Besides already approved drugs, ASCO attendees heard about new targeted treatments that might end up working against any number of cancers as long as they contain the target. A number of companies are developing drugs, for example, that take aim at PARP, an enzyme cancer cells employ to repair the damage inflicted by chemotherapy drugs. Like Herceptin and HER2, anti-PARP drugs will work only in those patients whose tumors have excess amounts of the enzyme, but that could be a number of cancers, including lung and ovarian.

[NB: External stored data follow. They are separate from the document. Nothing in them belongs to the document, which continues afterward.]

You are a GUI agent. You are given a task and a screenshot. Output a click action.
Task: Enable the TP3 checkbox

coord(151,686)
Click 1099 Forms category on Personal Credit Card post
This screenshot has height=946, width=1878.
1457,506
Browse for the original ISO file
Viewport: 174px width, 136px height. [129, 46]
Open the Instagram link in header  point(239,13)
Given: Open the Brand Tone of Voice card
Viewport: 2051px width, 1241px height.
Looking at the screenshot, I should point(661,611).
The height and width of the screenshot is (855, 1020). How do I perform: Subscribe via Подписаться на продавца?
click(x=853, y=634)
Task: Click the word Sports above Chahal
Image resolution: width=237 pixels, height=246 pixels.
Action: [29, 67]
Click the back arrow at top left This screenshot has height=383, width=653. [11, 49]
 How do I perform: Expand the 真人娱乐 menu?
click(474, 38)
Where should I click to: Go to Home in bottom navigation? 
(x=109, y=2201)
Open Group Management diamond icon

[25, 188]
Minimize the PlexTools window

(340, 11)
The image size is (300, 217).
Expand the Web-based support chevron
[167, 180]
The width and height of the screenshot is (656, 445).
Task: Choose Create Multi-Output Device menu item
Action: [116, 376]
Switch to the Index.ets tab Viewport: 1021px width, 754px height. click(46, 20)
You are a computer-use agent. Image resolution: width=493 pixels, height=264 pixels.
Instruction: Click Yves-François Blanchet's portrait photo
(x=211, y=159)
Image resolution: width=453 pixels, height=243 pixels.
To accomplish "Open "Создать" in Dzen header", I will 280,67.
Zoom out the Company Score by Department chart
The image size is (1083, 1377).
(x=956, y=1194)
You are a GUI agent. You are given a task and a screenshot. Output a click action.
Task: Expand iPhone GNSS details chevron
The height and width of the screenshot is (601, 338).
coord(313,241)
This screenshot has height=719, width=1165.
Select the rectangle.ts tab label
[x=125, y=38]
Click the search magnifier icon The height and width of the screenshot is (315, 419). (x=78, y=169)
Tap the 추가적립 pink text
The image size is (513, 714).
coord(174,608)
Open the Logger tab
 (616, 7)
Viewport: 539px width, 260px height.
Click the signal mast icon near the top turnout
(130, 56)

The most advanced anti-PARP drug is BSI-201, developed by BiPar Sciences, which Sanofi-Aventis (SNY) acquired in March. The drug is being tested on women with a rare but deadly form of breast cancer called triple negative, about 15% of all cases. In the trial of 116 women, approximately 62% of patients who received the drug in combination with chemotherapy had their tumors shrink, compared with 21% of those who received chemotherapy only. A similar PARP drug, Olaparib, made by AstraZeneca (AZN), was tested as a single agent in a trial of 54 women with advanced breast cancer, and shrank tumors in one-third of those given the drug.

Cancer specialists cautioned that oncology still has a long way to go before personalized medicine becomes the norm but said the accumulation of small steps like the ones presented at ASCO this year are an encouraging sign that the field is moving in the right direction. "Right now we're using personalized medicines in a nonpersonalized way," says Dr. Roy Herbst, a lung cancer specialist at M.D. Anderson Cancer Center in Houston. "But we are getting there."

Arnst is a senior writer for BusinessWeek based in New York.